Recordemos que, en nombre de las elecciones venideras, el entonces presidente Luis Arce Catacora decidió pelearse contra Evo Morales. Hemos sido víctimas de esa confrontación, porque ellos olvidaron al país para sumirse en una guerra fratricida. Luego, tras la posesión del actual Primer Mandatario, fuimos encerrados en otro periodo donde se tomaron importantes y necesarias decisiones económicas, pero, en general, todo el sistema político optó por el cálculo para ganar votos, para proyectarse en el poder o para conquistarlo.
Hoy tenemos gobernadores, alcaldes, asambleístas y concejales. Resultaron electos en un proceso complejo. Pero ese no es tema de esta columna. Hay que esperar que las nuevas autoridades sean posesionadas y que trabajen para hacer frente a las gigantescas tareas desde las alcaldías y gobernaciones.
Hoy el tiempo apremia y urge cambiar de página, en especial desde el Órgano Ejecutivo y el Legislativo. La crisis económica continúa, ya el FMI y el Banco Mundial dijeron que este 2026 será muy duro. El colapso institucional heredado es gigantesco y el Estado debe ser reconstruido. Otra tarea ineludible es colocar a Bolivia en el mapa internacional y aquello se logra con una política internacional sostenida e impulsada día a día. Ergo, las medidas urgentes que se implementaron deben ser reemplazadas por las estructurales y estratégicas.

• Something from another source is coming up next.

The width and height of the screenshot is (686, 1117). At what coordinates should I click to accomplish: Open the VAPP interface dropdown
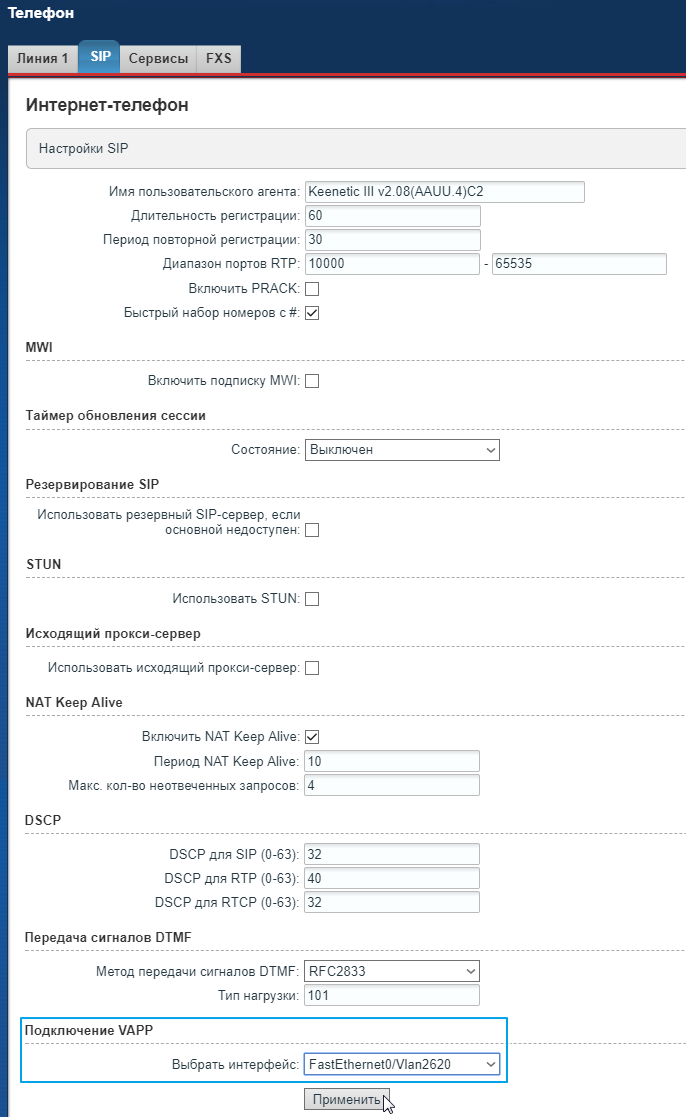pos(401,1064)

Si hay un mensaje que emerge de las elecciones autonómicas es que se requieren de acuerdos para que Bolivia empiece a ver los cambios imperiosos para recuperar la economía, para transformar la educación, para mejorar el sistema de salud, para sacar a la justicia de su crisis terminal, para mejorar la calidad de vida de los bolivianos, en las ciudades y en el campo. Y esa tarea corresponde liderar al Ejecutivo. Urge generar acuerdos para concertar y contar con las leyes necesarias. La Vicepresidencia del Estado no es ni será el eslabón para el acuerdo. Más bien es el factor de la disputa y del show.
El cuarto mes del año está a un paso de expirar. El gobierno de Paz está a muy poquito de cumplir su primer semestre de gestión. Y aún no se ha iniciado el debate de ninguna de las leyes estratégicas. Entonces, como lo había dicho el propio Primer Mandatario antes del 22 de marzo, su administración necesita un impulso. No se trata de si este gobierno será de transición o de si será el inicio de un nuevo periodo. El asunto es menos cosmético: El país no puede esperar más.

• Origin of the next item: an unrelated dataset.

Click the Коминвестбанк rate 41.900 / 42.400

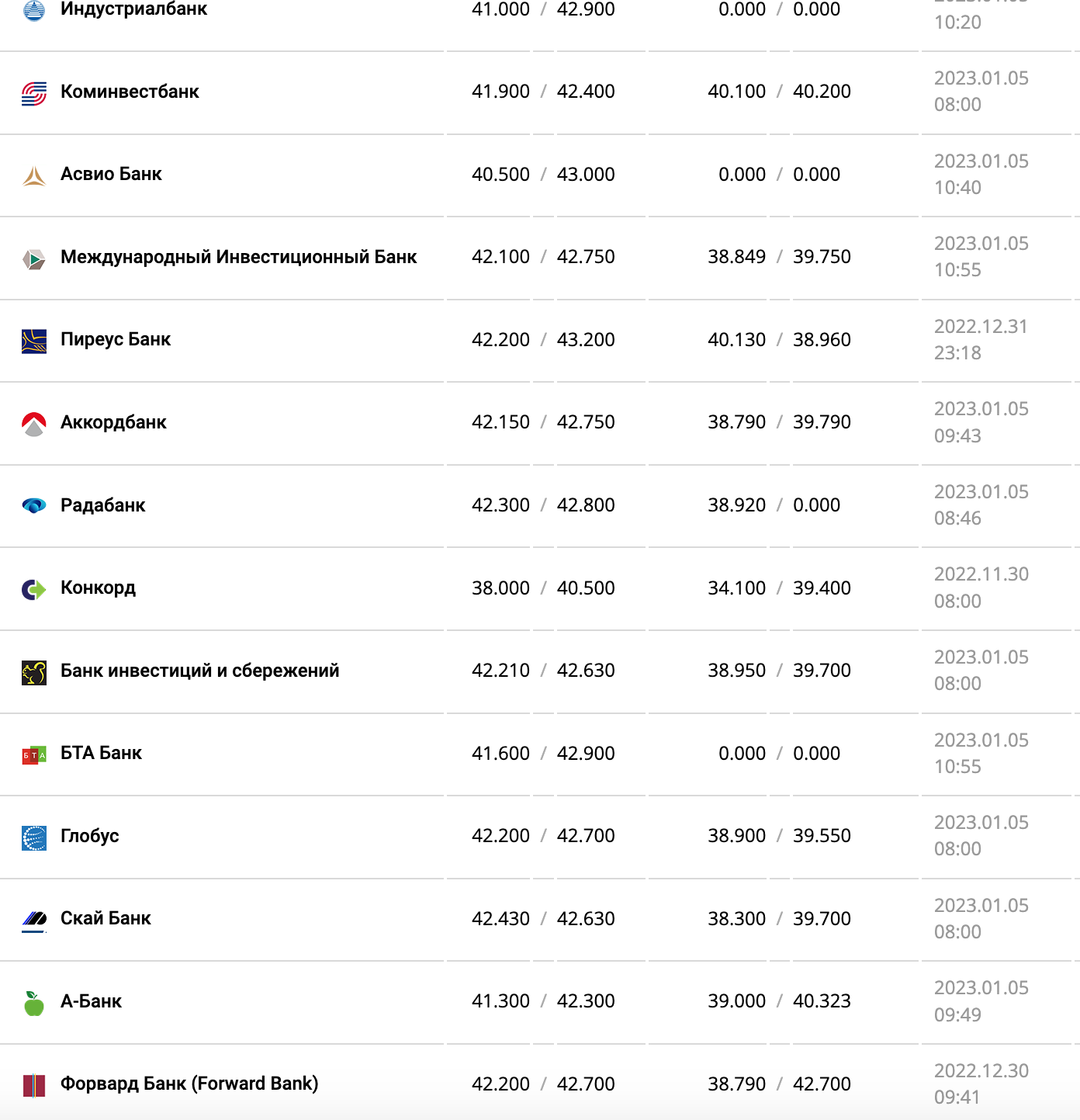[x=543, y=92]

El Presidente Paz ha demostrado que es un excelente comunicador y tiene talento para construir acuerdos, como lo tuvo su padre. Su liderazgo puede construir el ambiente necesario para la concertación en la Asamblea Legislativa, como para contener la presión social y regional que han empezado a manifestarse.
Estamos contra el tiempo. Y con seguridad los dirigentes políticos están conscientes de aquello. Ahora es obvio que habrá algunos líderes que esperan el desastre para erigirse como los salvadores. Pero, el país ya sabe quiénes son ellos. Entonces, el camino sólo es uno: emprender los cambios a la brevedad y sin frenos.

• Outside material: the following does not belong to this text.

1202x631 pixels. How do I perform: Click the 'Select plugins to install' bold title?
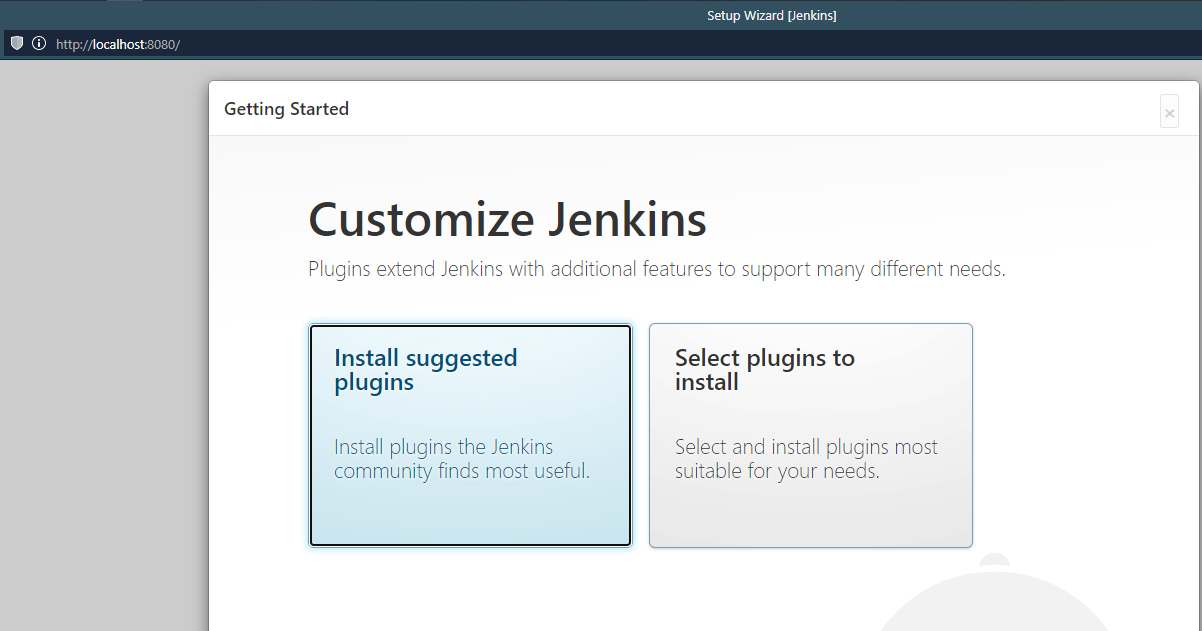click(765, 370)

Un argumento más, ahora que estamos saliendo de las elecciones subnacionales, un debate del 50/50 terminará solo en frustración si buscamos una redistribuición de los escasos recursos que hoy cuenta el país, cuando podemos ser una potencia en diferentes campos. No perdamos tiempo. Las decisiones oportunas, necesarias e inclusivas tendrán respaldo del país.